Görüntülediğiniz mahkeme kararı kesinleşmiş bir karardır.

T.C.
İSTANBUL
BÖLGE ADLİYE MAHKEMESİ
16. HUKUK DAİRESİ
T Ü R K M İ L L E T İ A D I N A
İ S T İ N A F K A R A R I
DOSYA NO: 2020/1264 Esas
KARAR NO: 2020/1427
İNCELENEN KARARIN
MAHKEMESİ: İSTANBUL 4. ASLİYE TİCARET MAHKEMESİ
TARİHİ: 20/02/2020
NUMARASI: 2020/15 2020/106
DAVANIN KONUSU: Menfi Tespit (Hizmet Sözleşmesinden Kaynaklanan)
KARAR TARİHİ: 18/09/2020
İstinaf incelemesi için dairemize gönderilen dosyanın ilk incelemesi tamamlanmış olmakla, HMK 353. Maddesi gereğince dosya içeriğine göre duruşma yapılmasına gerek görülmeden dosya üzerinde yapılan inceleme sonucu;
GEREĞİ DÜŞÜNÜLDÜ: Davacı vekili, davaya konu her biri 300 bin TL bedelli iki adet çeklerdeki imzanın şirket yetkililerine ait olmadığını, kaldı ki müvekkili şirketin çift imza ile temsil edilmekte olup çeklerde tek imza bulunduğunu belirterek müvekkili şirketin çekler nedeniyle davalılara borçlu olmadığının tespitine karar verilmesini talep ve dava etmiştir. Davalı … A.Ş vekili, müvekkilinin saygın bir firma olduğunu, ihtiyati tedbirin müvekkilinin aleyhine olacağını bildirerek davanın reddini istemiştir. Mahkemece, davanın menfi tespit davası olduğu, 6102 Sayılı Kanunun 5/a maddesi gereğince arabulucuya başvurulmasının dava şartı olduğu, ancak arabulucuya başvurulmadığı gerekçesiyle davanın usulden reddine karar verilmiş, kararı davacı vekili istinaf etmiştir. Davacı vekili istinaf sebebi olarak; dava konusu çeklerdeki imzaların müvekkiline ait olmadığını, menfi tespit davasında bir miktar alacağın tahsili talebi bulunmadığını, dolayısıyla arabuluculuk dava şartının gerekmediğini bildirmiştir.

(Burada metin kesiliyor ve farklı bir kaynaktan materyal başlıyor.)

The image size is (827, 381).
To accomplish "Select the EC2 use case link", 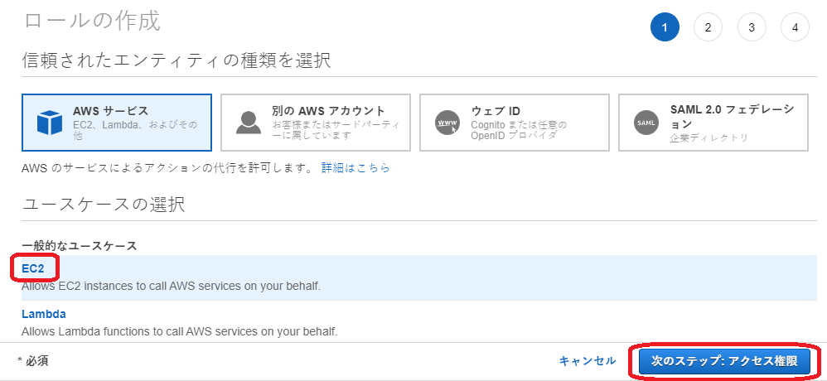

GEREKÇE: Dava, İİK’nun 72.maddesi uyarınca icra takibinden sonra açılan menfi tespit davasıdır. 6102 Sayılı TTK’nun 5/A maddesi uyarınca konusu bir miktar paranın ödenmesi olan alacak ve tazminat talepleri hakkında dava açılmadan önce arabulucuya başvurulması dava şartıdır. Eldeki dava, icra takibi nedeniyle menfi tespit davası olup konusu bir miktar paranın ödenmesi olan alacak ve tazminat talebine ilişkin değildir. Dolayısıyla eldeki dava zorunlu arabuluculuğa tabi davalardan değildir. Mahkemece açıklanan bu husus gözetilmeden yanılgılı değerlendirme ile yazılı şekilde karar verilmesi usul ve yasaya aykırıdır. Hal böyle olunca davacı vekilinin istinaf talebinin kabulüne karar vermek gerekmiş ve aşağıdaki şekilde hüküm kurulmuştur.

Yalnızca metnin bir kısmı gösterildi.